Two Things I Liked About Before I Fall:
1. Thinking about appreciation for the simplest and most important things in your life.
2. Butterfly effect.
I didn’t like this book. I thought it was inexpertly and unsubtly written – the themes and morals were heavy-handed to an extreme, holding up signs that read, “Look at me! I’m important and meaningful!” in sloppy black sharpie – and the characters, oh boy. Talk about unsympathetic.
Samantha Kingston is your average* high-school girl: she skates along in her classes, has 3 best friends and a boyfriend she’s crushed on since middle school, overcame her un-cool former self, and spends her weekends at parties with the high-school upper crust. Everyone envies her, her life is perfect**, yadda yadda … And then in one split-second on the ride home from a typical Friday night, her life as she knows it comes to an end – literally. That is, until she wakes up again in the morning. Now Sam has seven chances to relive her last day, to untangle the knot of actions and inactions that led to that last moment, and make sense of a senseless tragedy.
This is one of those books where you’re supposed to grow with the character as they learn what makes life beautiful and how to be a better person. Okay, fine. I often like those books – even love them. The problem is that the whole book aimed to add substance to a character that was by nature substanceless, a collection of stereotypes more than an actual person.
Perhaps you think I am not being fair. Perhaps you’d like more evidence.

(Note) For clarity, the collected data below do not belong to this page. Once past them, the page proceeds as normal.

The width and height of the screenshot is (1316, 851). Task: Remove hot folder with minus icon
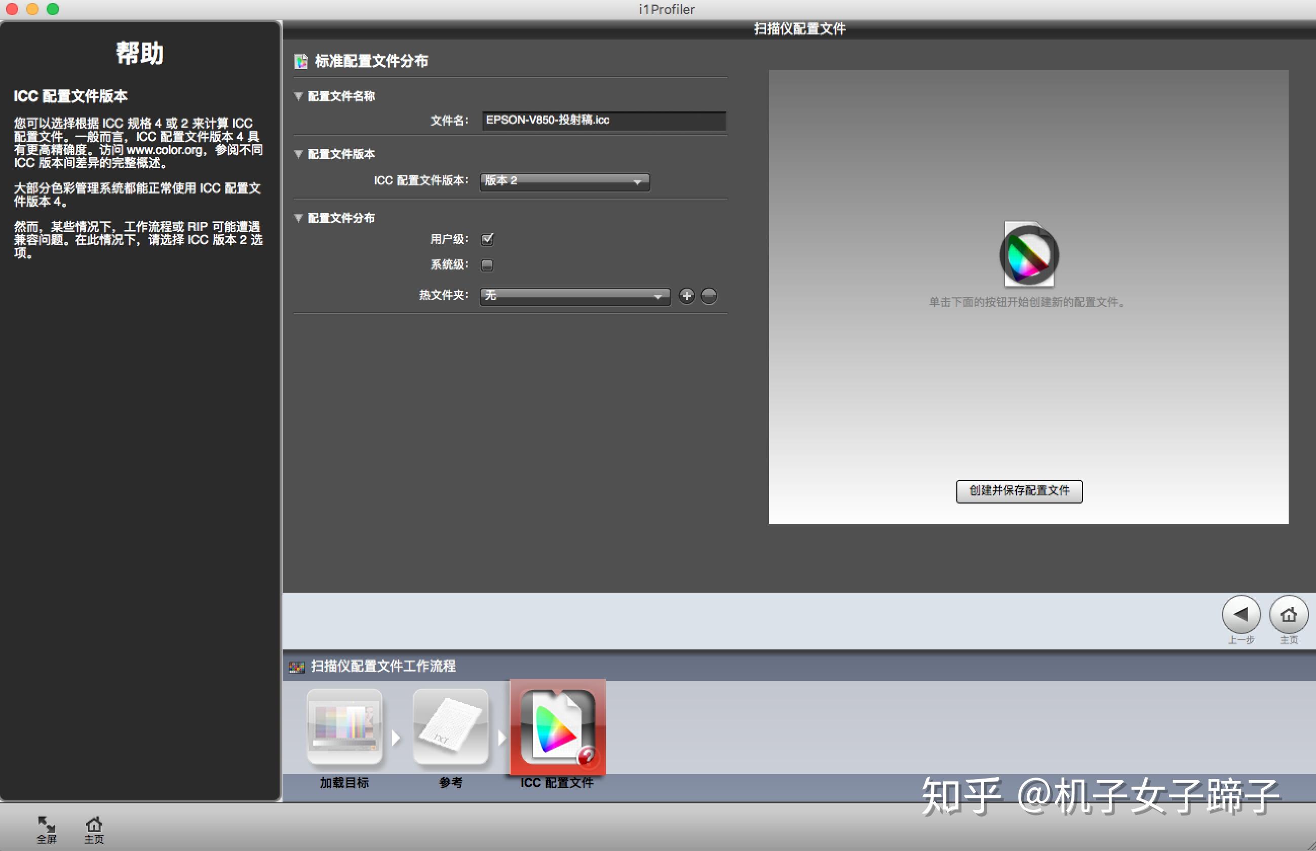tap(709, 296)
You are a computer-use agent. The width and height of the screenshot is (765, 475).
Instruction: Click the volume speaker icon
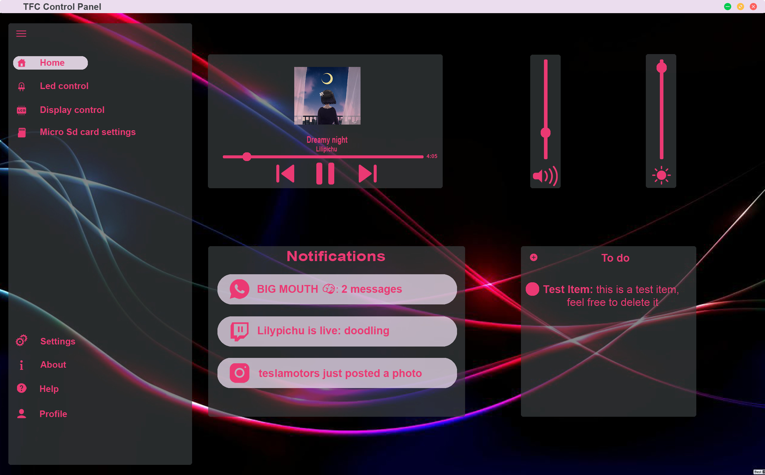(x=545, y=176)
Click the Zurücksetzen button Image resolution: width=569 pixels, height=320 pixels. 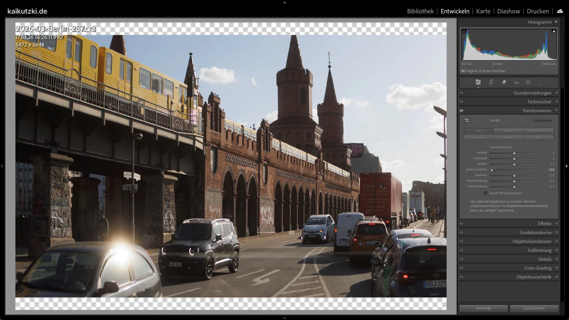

Samantha and her best friends Elody and Ally are basically the minions of their ringleader, Lindsey, and are apparently so grateful to have been chosen into popularity that they’ll follow Lindsey’s every whim, no matter how reckless or shallow or even cruel, no questions asked. Samantha’s transgressions range from the (relatively) minor: isolating herself from her family, ignoring the (wonderful) boy who’s been in love with her since the 3rd grade, dating an (decidedly un-wonderful) idiot just because he’s hot and popular, and belittling underclassmen and peers alike; to the contemptible: frequently skipping class, smoking and drinking, and flirting with her math teacher; to the unforgivable: relentlessly tormenting a girl to the point of suicide because of some vendetta Lindsey has against her, without ever questioning why.
The kicker? Samantha closes the prologue with the line, “Is what I did really so much worse than what anybody else does? Is it really so much worse than what you do?”
Well, yes, actually. Yes it is.
Uggghhh. I know I’m supposed to sympathize with these characters – I mean, Samantha’s dead, after all, and via a means I wouldn’t wish on anyone – but they’re just so inherently clichéd and unlikeable that instead of sympathizing I just thought, “You brought this on yourself.”***
* Read: Generically stereotyped popular girl with "Real Thoughts" and "Substance" buried deep down under her cruel and conformist façade.
** Rule #1 of character development: never, ever tell me your character is perfect. Seriously. It will turn your readers against you and undermine every attempt you make to give the character substance later.
*** And she did; misdeeds aside, Samantha’s fatal mistake was being stupid enough to get in a car with a drunk Lindsey at the wheel, who’s a dangerous driver even when she’s sober. I mean, come on. It’s sad, of course, but it wouldn’t have happened if she’d made better choices. I get so mad when people end up throwing their life away for stupid things like underage drinking.